On user-facing operating systems (Windows, Ubuntu, Manjaro, Android, probably macOS/iOS/ipadOS as well) privacy extensions are enabled by default AFAIK. They're also completely supported. In fact, I can find more posts online about people wanting to _disable_ the feature rather than how to enable it.
> How to do that with ipv6 network?
Any decent router will put a firewall between you and the internet, blocking incoming traffic. Your IP may be publicly routable, but it's not reachable by default in most consumer appliances. You shouldn't need to disable anything.
Many people will confuse NAT with a firewall, but those are two entirely different things! NAT makes devices unreachable by breaking the internet, but there are many NAT loopholes (port knocking, NAT slipstreaming, etc.) that will bypass NAT if you can get a user to install software or even open a website from inside the network. In the IPv4 world the firewall and NAT setup are often combined, leading to a broken firewall in many cases because they automatically add the necessary firewall exceptions to make NAT work.
UPnP generally does two things: it sets up NAT _and_ it adds a firewall exception. Reserving a port on the router's public IP address (NAT) is of little use if you don't accept traffic on that port (firewall), after all. On IPv6 there's no need to bother with NAT, but the firewall exception still needs to be added for a port to be reachable.
Effectively, the difference is that if you have three smart lightbulbs that are all reachable on port 80, you don't need to forward port 80, 81 and 82 to different IP addresses to make them available to the internet; you need to add three firewall rules for port 80 and then just use their real IP addresses instead. That's exactly how IPv4 was always designed to work before the IP address shortage began and NAT became the standard.
For rare exceptions, there are some forms of NAT available on IPv6, but they're only designed in circumstances where your network design is basically flawed (like for those ISPs that hand out a /128 address instead of a /48 or /56 like they're supposed to, forcing routers to do NAT for no good reason).
You're assuming that smart lightbulbs are to be trusted. You can't trust them, neither can you trust most of the software you run in your home network.

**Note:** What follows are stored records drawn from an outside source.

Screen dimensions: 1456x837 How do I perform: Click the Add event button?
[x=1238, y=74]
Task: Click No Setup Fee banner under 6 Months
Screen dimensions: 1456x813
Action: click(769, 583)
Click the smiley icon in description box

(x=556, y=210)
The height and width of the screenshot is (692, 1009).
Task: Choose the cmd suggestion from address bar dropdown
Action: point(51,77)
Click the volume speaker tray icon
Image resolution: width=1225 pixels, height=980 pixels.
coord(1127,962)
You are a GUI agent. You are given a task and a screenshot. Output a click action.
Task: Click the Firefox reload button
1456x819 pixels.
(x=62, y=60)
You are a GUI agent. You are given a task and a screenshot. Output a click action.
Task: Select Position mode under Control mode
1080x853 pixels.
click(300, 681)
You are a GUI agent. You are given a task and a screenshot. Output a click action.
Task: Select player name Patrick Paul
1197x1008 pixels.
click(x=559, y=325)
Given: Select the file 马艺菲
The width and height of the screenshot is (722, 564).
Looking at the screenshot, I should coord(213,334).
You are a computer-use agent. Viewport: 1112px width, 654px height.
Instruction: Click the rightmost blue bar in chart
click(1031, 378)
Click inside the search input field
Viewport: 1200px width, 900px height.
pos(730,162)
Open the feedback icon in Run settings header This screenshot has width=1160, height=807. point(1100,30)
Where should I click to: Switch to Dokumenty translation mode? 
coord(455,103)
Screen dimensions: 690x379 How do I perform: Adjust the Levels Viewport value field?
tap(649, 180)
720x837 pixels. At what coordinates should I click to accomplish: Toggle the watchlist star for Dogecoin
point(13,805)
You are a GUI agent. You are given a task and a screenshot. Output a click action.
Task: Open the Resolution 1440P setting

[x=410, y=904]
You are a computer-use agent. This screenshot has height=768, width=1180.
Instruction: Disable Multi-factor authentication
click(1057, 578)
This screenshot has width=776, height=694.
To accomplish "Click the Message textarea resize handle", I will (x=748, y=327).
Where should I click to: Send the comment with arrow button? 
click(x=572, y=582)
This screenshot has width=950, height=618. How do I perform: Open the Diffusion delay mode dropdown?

Take a simple app crash report on your desktop computer. Assuming i'm using VPN (but even without it, it's an issue)... With NAT, your crash report will contain network adapter address: 192.168.0.x. With ipv6, you're disclosing your /56 (or /64) ip range... disclosing your physical location, your ISP, ...
> ...This post is aimed for home and small office networks. So if you know about ARP, DHCP, and NAT, and if you wonder how these work in IPv6 networks, this post is perfect for you.
Hardly a home user friendly introduction. An acronym soup begins right at the start, where the author describes his network setup.
Not sure if users would feel convinced to adopt IPv6 on their networks without understanding the benefits first.
I agree with this statement. Even for those who know all the IPv4 related acronyms, the author spits out a bunch of new ones without any attempt to explain them. I just closed it, it's not at all readable for small office or home network users.
I wish IANA and friends would let home users and other smaller entities request global /56 address blocks and force ISPs to peer/announce (nothing crazy, just a default route).
EDIT: end users should be able to request static blocks from their ISPs for free, not IANA.